### Assigned task
For the data that follows, print the line with "Given: Click the", the line with "The width and height of the screenshot is (931, 888).", and all lines between them, exactly as they stand. Omit pictures and add nothing.

━━━ Provided material ━━━

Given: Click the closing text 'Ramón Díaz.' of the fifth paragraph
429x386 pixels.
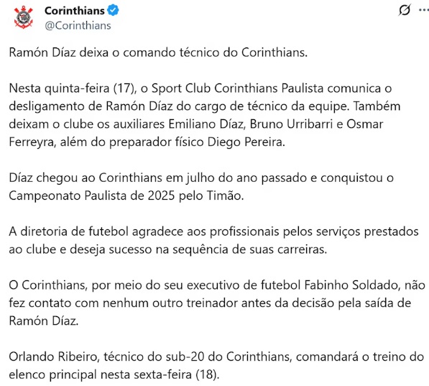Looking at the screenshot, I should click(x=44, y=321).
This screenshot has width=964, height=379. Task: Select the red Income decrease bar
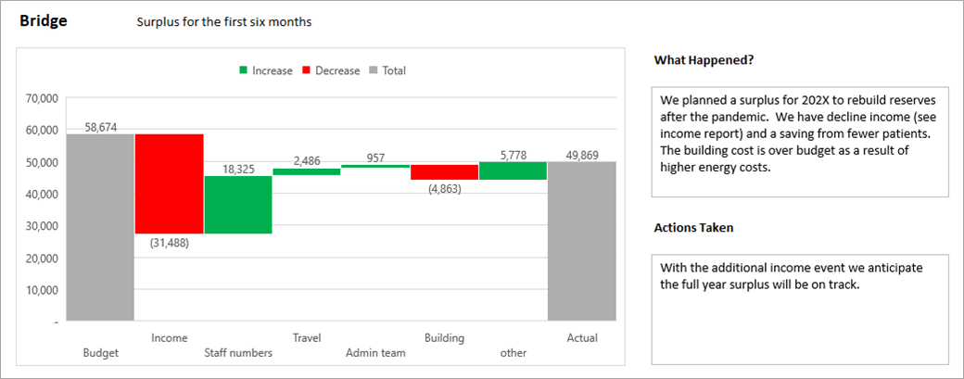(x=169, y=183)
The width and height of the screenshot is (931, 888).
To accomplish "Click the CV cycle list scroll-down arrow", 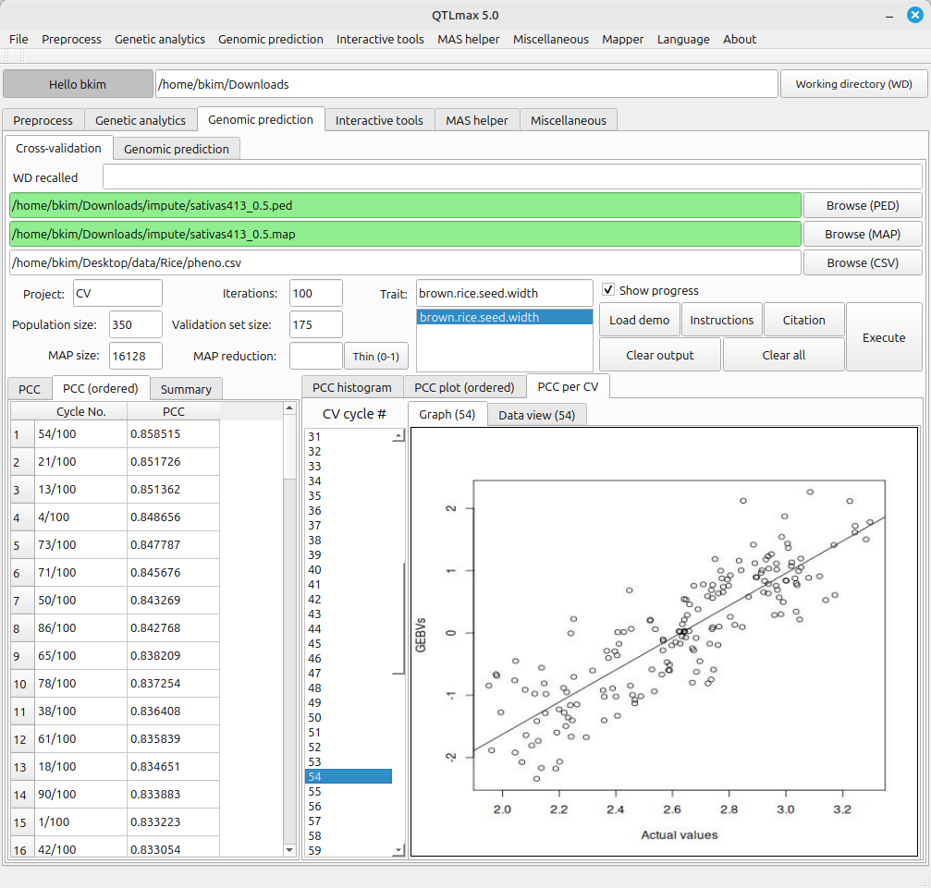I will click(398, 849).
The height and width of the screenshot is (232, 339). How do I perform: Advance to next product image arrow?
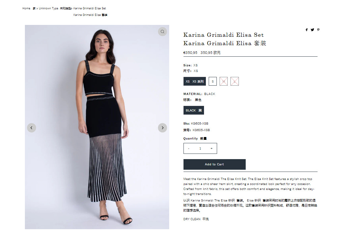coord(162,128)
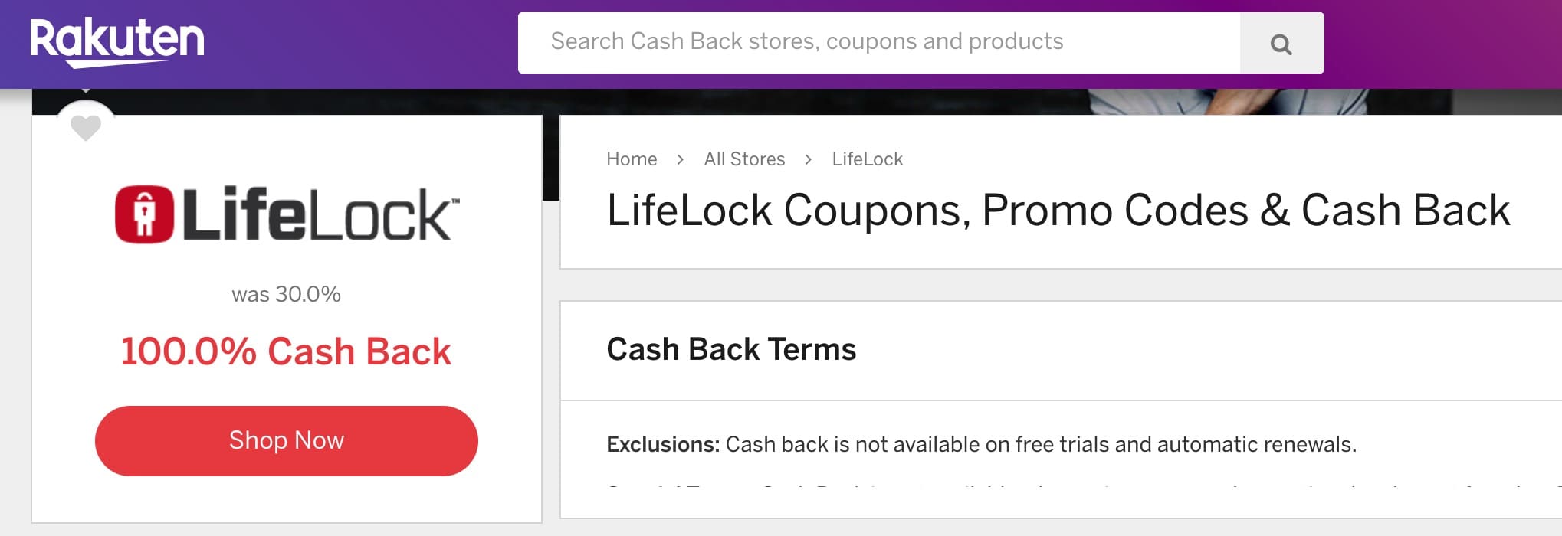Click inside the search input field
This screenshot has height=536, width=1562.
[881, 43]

━━━
━━━ Provided material ━━━

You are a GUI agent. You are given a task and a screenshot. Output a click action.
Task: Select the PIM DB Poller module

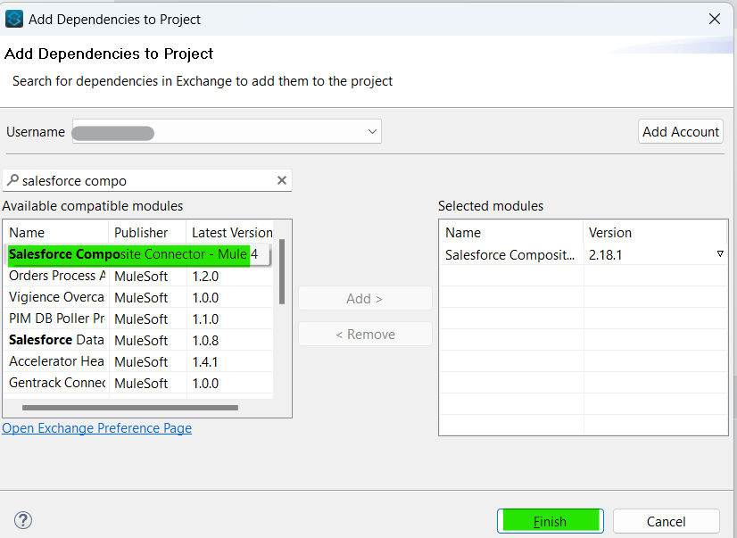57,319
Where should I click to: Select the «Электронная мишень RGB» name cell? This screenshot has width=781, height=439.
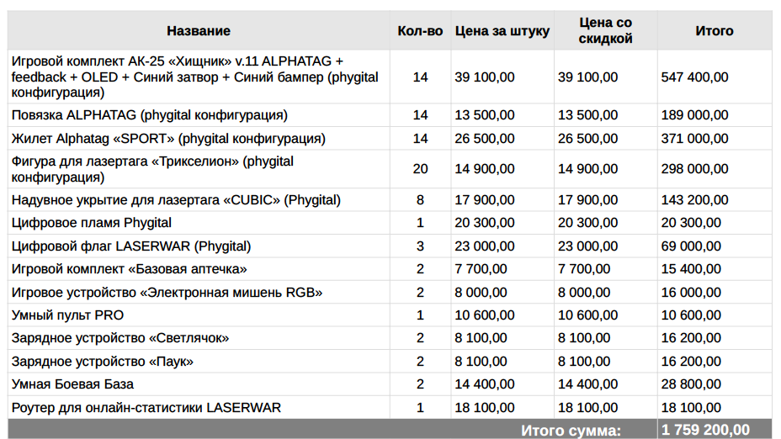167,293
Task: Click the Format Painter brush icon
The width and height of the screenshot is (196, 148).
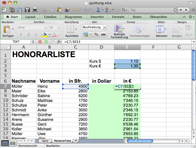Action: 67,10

━━━

### Problem solution
Given: Click the closing text 'Ramón Díaz.' of the fifth paragraph
429x386 pixels.
Looking at the screenshot, I should click(x=44, y=321).
This screenshot has width=964, height=379. Task: Select the red Income decrease bar
(x=169, y=183)
The width and height of the screenshot is (931, 888).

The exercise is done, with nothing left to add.